To at least one parent of a participant, who wrote a letter of complaint to New Mexico state officials after the show had completed production, the experience bordered on abuse and neglect. Several children required medical attention after drinking bleach that had been left in an unmarked soda bottle, according to both the parent and CBS. One 11-year-old girl burned her face with splattered grease while cooking.
The children were made to haul wagons loaded with supplies for more than a mile through the New Mexico countryside, and they worked long hours — “from the crack of dawn when the rooster started crowing” until at least 9:30 p.m., according to Taylor, a 10-year-old from Sylvester, Ga., who was made available by CBS to respond to questions about conditions on the set.

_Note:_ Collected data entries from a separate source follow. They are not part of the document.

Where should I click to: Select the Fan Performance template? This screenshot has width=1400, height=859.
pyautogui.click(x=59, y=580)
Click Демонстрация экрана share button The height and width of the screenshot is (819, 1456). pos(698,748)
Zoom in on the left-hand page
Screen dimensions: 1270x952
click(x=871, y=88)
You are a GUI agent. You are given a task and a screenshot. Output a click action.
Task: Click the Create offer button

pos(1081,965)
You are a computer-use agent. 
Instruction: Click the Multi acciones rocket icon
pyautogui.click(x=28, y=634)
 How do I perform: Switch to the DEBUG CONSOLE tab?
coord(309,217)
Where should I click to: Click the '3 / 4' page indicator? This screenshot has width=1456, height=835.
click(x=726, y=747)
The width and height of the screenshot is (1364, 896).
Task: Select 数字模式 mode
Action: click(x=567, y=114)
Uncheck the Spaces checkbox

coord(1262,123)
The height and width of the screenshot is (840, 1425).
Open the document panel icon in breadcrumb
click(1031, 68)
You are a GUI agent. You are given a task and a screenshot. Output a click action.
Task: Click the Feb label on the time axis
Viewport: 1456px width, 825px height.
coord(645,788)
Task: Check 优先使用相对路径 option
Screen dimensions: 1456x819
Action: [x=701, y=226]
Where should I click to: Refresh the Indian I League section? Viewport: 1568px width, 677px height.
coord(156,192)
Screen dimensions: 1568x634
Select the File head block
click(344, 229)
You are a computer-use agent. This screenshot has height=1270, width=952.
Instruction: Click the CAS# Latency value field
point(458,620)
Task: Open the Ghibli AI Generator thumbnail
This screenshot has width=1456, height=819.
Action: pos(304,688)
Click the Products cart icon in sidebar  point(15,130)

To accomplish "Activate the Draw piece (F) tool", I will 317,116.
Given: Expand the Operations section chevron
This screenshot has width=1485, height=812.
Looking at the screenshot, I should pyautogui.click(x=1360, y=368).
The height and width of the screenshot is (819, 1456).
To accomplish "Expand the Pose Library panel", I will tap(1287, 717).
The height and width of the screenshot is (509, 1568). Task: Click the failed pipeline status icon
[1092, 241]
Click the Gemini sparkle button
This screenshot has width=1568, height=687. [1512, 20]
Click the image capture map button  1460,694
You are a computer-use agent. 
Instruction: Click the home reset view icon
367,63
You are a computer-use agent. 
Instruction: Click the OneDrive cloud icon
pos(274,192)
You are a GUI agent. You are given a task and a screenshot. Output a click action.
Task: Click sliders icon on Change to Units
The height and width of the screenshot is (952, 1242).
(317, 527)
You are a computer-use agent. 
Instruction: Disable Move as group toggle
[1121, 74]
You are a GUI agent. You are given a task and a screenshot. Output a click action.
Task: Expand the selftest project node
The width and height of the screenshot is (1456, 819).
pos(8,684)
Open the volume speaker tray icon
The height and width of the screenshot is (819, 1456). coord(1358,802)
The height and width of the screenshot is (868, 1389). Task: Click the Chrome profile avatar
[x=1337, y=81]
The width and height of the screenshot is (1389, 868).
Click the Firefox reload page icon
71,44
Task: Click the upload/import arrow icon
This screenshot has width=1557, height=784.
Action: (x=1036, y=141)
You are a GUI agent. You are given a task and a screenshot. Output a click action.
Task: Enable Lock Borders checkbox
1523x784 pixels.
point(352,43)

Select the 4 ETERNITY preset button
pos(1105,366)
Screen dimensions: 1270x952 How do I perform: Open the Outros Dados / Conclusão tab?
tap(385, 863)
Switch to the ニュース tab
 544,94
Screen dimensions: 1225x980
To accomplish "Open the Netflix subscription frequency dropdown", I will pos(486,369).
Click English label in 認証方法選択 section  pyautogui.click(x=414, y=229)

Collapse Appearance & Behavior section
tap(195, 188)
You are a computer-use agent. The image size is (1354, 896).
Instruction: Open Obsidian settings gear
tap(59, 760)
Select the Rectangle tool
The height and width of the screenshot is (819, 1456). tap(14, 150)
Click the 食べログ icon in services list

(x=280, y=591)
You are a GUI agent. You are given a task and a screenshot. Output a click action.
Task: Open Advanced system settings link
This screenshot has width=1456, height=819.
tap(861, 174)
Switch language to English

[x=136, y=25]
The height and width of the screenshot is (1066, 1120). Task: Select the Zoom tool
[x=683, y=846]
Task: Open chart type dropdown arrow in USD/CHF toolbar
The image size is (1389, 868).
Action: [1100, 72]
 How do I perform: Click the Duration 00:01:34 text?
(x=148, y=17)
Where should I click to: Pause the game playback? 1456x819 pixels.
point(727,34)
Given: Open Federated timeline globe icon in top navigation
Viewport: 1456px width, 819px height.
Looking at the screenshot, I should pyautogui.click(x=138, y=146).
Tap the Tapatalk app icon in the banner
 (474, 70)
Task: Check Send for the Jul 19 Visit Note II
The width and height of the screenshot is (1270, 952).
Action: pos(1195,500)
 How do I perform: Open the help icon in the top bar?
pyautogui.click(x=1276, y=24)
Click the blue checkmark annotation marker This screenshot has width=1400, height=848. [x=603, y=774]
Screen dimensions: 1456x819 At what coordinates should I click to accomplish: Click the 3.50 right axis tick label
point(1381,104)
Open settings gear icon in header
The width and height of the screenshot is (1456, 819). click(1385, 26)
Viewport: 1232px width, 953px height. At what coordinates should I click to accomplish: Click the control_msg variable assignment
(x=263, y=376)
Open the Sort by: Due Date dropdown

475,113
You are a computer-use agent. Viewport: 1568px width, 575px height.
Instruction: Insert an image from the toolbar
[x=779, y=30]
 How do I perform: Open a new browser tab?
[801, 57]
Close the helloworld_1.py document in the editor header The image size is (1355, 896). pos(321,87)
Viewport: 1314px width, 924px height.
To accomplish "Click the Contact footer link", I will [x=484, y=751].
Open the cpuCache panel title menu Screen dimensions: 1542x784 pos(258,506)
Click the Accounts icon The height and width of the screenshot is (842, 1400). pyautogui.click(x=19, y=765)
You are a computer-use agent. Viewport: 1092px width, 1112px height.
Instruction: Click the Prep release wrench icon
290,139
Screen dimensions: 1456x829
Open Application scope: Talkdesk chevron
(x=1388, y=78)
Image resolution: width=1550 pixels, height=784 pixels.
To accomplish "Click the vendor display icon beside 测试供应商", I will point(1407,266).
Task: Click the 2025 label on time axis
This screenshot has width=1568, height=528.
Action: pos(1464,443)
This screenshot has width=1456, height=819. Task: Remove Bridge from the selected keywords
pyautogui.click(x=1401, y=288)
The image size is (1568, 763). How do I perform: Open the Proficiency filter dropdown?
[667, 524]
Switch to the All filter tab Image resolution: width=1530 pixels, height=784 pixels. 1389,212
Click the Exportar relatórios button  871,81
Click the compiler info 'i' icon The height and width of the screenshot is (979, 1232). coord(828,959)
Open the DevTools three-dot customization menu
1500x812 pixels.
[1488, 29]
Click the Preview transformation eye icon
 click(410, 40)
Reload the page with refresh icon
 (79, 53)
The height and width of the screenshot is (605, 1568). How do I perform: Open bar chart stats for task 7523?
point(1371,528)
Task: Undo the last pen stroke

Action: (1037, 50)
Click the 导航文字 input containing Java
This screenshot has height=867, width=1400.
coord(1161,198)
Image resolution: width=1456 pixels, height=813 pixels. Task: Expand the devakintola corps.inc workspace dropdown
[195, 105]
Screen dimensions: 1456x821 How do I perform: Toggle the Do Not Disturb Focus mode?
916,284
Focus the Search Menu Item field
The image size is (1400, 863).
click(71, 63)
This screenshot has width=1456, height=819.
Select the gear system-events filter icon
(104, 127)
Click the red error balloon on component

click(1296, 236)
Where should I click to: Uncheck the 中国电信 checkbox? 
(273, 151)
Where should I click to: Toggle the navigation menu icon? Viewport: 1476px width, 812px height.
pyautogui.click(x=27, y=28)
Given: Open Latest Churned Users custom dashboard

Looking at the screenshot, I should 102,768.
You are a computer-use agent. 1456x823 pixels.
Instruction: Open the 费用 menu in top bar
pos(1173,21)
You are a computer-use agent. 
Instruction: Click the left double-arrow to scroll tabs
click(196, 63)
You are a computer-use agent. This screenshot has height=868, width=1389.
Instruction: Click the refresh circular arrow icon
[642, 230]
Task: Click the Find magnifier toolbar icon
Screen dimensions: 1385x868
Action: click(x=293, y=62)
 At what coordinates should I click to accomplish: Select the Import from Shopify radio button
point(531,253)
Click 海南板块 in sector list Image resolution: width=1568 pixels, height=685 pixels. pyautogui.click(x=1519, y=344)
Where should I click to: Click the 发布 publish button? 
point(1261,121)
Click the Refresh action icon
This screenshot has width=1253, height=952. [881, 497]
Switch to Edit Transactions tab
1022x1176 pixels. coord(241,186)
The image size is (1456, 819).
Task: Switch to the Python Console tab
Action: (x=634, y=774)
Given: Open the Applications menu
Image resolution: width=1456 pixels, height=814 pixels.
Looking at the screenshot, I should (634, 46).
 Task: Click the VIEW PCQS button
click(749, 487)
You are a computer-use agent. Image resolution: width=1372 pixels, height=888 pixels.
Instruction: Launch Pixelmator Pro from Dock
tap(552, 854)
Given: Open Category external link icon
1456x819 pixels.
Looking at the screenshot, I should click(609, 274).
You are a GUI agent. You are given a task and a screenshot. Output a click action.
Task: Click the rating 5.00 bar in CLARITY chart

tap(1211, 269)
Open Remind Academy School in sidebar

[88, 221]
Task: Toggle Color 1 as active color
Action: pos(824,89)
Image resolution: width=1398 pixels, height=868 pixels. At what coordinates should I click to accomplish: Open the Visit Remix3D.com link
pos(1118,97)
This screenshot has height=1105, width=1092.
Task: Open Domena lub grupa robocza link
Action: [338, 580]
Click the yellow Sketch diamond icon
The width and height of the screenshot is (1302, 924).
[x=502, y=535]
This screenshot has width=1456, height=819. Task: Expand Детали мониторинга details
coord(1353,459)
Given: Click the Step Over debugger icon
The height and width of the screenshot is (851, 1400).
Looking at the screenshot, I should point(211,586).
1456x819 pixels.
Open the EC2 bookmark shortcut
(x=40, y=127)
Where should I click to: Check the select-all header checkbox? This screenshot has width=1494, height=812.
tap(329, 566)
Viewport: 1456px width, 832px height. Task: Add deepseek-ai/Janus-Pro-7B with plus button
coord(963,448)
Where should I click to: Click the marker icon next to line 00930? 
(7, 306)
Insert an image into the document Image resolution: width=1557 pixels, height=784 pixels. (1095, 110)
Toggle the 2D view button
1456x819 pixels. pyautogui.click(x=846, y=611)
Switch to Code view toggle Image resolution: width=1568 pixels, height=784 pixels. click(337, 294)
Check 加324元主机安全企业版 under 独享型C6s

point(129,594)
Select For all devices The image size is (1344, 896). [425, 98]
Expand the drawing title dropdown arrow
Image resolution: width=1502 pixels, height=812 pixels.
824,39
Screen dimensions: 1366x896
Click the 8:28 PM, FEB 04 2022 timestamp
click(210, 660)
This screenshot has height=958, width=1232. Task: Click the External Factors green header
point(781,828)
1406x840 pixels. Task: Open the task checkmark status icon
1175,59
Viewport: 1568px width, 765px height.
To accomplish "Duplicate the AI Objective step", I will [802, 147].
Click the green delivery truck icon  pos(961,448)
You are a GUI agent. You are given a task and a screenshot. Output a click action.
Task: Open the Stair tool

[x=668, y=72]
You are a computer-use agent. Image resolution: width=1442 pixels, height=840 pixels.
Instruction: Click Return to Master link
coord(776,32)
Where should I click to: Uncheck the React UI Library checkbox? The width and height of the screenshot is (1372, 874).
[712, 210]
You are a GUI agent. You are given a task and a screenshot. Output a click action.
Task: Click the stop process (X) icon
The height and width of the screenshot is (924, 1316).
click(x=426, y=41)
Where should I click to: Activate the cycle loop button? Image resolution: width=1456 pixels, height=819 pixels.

Taylor and her mother, and another participant and his mother, all spoke enthusiastically about the show and said they believed the conditions on the set were adequate. But Divad, an 11-year-old girl from Fayetteville, Ga., whose mother wrote the letter of complaint and who was burned with hot grease while cooking, said she would not repeat the experience. She said there was no adult supervision of the cooking operation when she was hurt, although there often was an adult “chef” present in the kitchen.
New Mexico’s child protection services are not amused. They have indicated that had they known CBS had set up a residential facility for the children, they would have taken steps to ensure that CBS followed the law. In fact, the network never bothered to contact the Children, Youth and Families Department. The state sent a labor inspector to the set, but the producers didn’t allow an inspection to occur, according to New Mexico.
This takes child exploitation back to 1930s Hollywood. Regardless of whether CBS thinks this was some grand sociological experiment, the bottom line is that they had these kids working in harsh and apparently somewhat unsafe conditions for fifteen or more hours a day. They provided little adult supervision — in fact, that was the point of the production — and no educational support, even though this took place during a school year.
And for what purpose? CBS just wanted another cutting-edge reality series. They wanted “Survivor — The Elementary School Edition”.
And why New Mexico? Well, that’s where the story hits at the heart of CBS and Viacom, its parent corporation. New Mexico doesn’t have all of those restrictive laws regarding child labor in the entertainment industry. CBS scouted for a location where those restrictions would not interfere with their pursuit of a unique concept that would draw viewers and advertisers. Never mind that those laws in California, New York, and other entertainment centers protect children from exploitative conditions and physical harm.
CBS didn’t give a damn about the kids. They wanted the bucks. And they insist that even New Mexico’s regular child labor laws didn’t apply — because the children were not employed by the production. They didn’t get paid a dime for this blockbuster reality series on network television. Talk about exploitation! (via Instapundit)
Addendum: Yes, I’d like to know what the hell the parents were thinking, too. They should all get investigated by Child Protection Services for their apparently careless approach towards their children. Did the parents get paid off?
UPDATE: The kids did get compensation for this project. They received a $5,000 “stipend” as CQ commenter justme pointed out in the comments. But let’s put that into perspective. According to the description from the article, the children worked from dawn to after 9:30 pm every day for the 40 days they were at this camp. Assuming that means 15 hours of work a day, it amounts to 600 hours of work, or around $8:33 per hour — without overtime.
Using California overtime standards, however, it’s much less. The first eight hours get paid at straight time, but anything over than that is paid at time and a half, and anything over 12 hours at double time. That would mean pay-hours for each day would be not 15 hours, but actually 20. Eight hours would be straight pay, the next four would pay like 6, and the last three as 6, too. That actually makes their pay $6.25 per hour.
It also moots the CBS argument that they didn’t employ these kids.
UPDATE III: I do like Libby’s take at Newshoggers: “I expect their children learned more about responsibility and co-operative living from enduring the hardships, than they will by observing the parents trying to change the rules after the game has already been played.”